Abbas says Netanyahu ‘doesn’t believe in peace’
RAMALLAH, Palestine (AA) – Palestinian President Mahmoud Abbas has said that incoming Israeli Prime Minister Benjamin Netanyahu “does not believe in peace.”
“I knew Netanyahu for a long time, since the 1990s … He is a man who doesn’t believe in peace,” Abbas said in an interview with Egypt’s Al-Qahera news channel.
Abbas, however, said he has “no other choice but to deal with him.”
Netanyahu, a former prime minister, was tasked on Sunday with forming the next Israeli government after his right-wing bloc won 64 seats in the 120-seat Knesset (Israel’s parliament).
Abbas said it is not possible to use the armed struggle against the decades-long Israeli occupation.
“We need now to use political tools,” he added.

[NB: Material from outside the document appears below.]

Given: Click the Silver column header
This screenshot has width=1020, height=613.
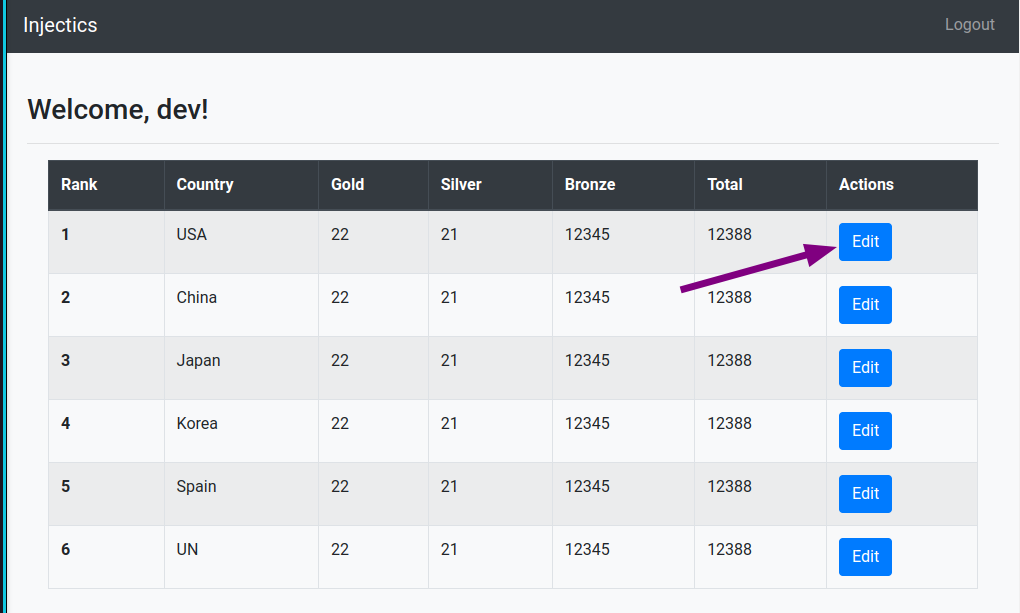Looking at the screenshot, I should [461, 185].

On reconciliation with his rival Hamas group, Abbas, the leader of the Fatah movement, said the “doors are open” to achieve last month’s reconciliation deal mediated by Algeria.
“Hamas is required to recognize the umbrella Palestine Liberation Organization (PLO) as a representative of the Palestinian people and to recognize international legitimacy,” he added.
Yet, Abbas said there are “important bodies” that don’t want reconciliation to be achieved. He did not name the “bodies”.
In 1993, the PLO and Israel signed the Oslo Accords, which gave Palestinians a form of civil rule, but negotiations failed to lead to the establishment of a Palestinian state.
US-sponsored peace negotiations between the Palestinians and Israel collapsed in April 2014 as Tel Aviv refused to stop settlement building and release Palestinian detainees imprisoned before 1993.